I want to upgrade my system with following

AMD Ryzen 5 1600
Ram - corsair lpx 8gb
Mother board - Asus rog strix b350-f

I will us this following from my old system

GPU - Asus Strix 960gtx 4gb
HDD - 1TBx3 hdd + 320gb hdd
DVD -  Asus dvd drive

Please suggest me a good PSU for this system

currently using corsair vs450 can it will run this system or not


----------



## SaiyanGoku (Aug 29, 2017)

What is your current config? What tasks and games would you be running on this pc?


----------



## Bhav (Aug 29, 2017)

SaiyanGoku said:


> What is your current config? What tasks and games would you be running on this pc?


Current system is follwing
AMD Fx6300
Ram - Corsair vengeance 4x3=12 gb
Mother board - Asus M5A78L-M
GPU - Asus Strix 960gtx 4gb
HDD - 1TBx3 hdd + 320gb hdd
DVD - Asus dvd drive
Cabinet - Cooler Master k281 with  2 Led 120mm fan and  1 120mm fan
Power supply - Corsair Vs450


on my new update wants to play all games on 1080p with max setting


----------



## SaiyanGoku (Aug 29, 2017)

Bhav said:


> Current system is follwing
> AMD Fx6300
> Ram - Corsair vengeance 4x3=12 gb
> Mother board - Asus M5A78L-M
> ...



Although upgrading to a 1060 6gb would be a better option since you want to play at 1080p max settings, I'm not sure if fx6300 would cause a bottleneck. What is your budget for upgrades?


----------



## gta5 (Aug 30, 2017)

how old is your VS450 and what is your budget for PSU ?


----------



## SaiyanGoku (Aug 30, 2017)

Plummobile said:


> *Best PSU for this configuration*
> 
> So I decided to build a PC what's the best PSU for this configuration:
> Motherboard - Gigabyte 970A-DS3P
> ...



Don't get this config now.


----------



## Bhav (Aug 30, 2017)

SaiyanGoku said:


> Although upgrading to a 1060 6gb would be a better option since you want to play at 1080p max settings, I'm not sure if fx6300 would cause a bottleneck. What is your budget for upgrades?

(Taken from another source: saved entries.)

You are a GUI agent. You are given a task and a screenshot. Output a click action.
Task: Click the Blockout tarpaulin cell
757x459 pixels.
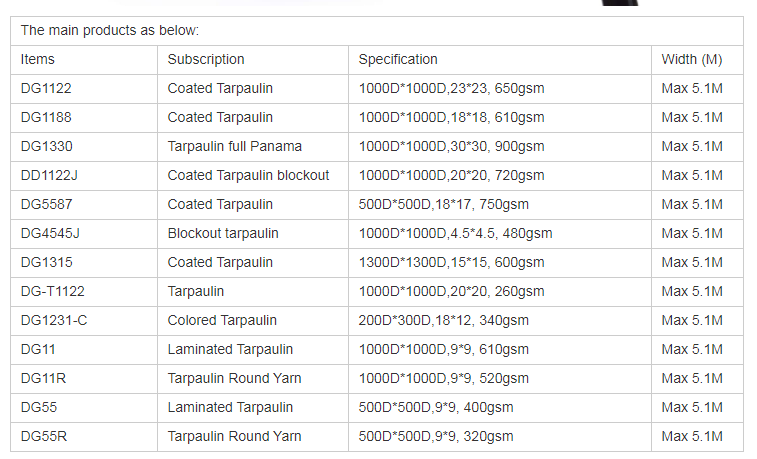(x=223, y=233)
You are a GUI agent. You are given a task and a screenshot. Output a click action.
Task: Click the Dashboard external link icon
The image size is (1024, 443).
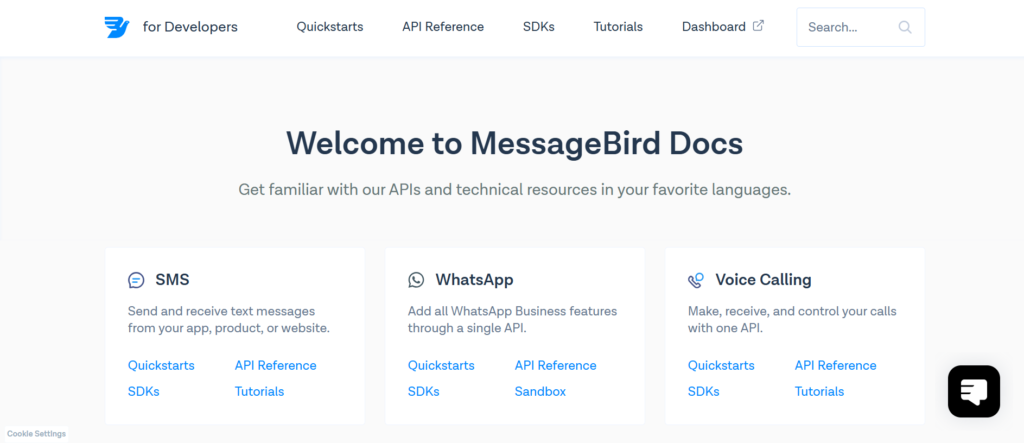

i will buy that gpu after some time for new upgrade costing for mother bard+possessor+ram is  32400 this prices are from www.primeabgb.com this site max to max for PSU i will spend 5.5k max


----------



## Bhav (Aug 30, 2017)

gta5 said:


> how old is your VS450 and what is your budget for PSU ?


its about 4 years


----------



## ssb1551 (Aug 30, 2017)

SaiyanGoku said:


> Don't get this config now.



He already has this config. He wants to upgrade to Ryzen from the FX.


----------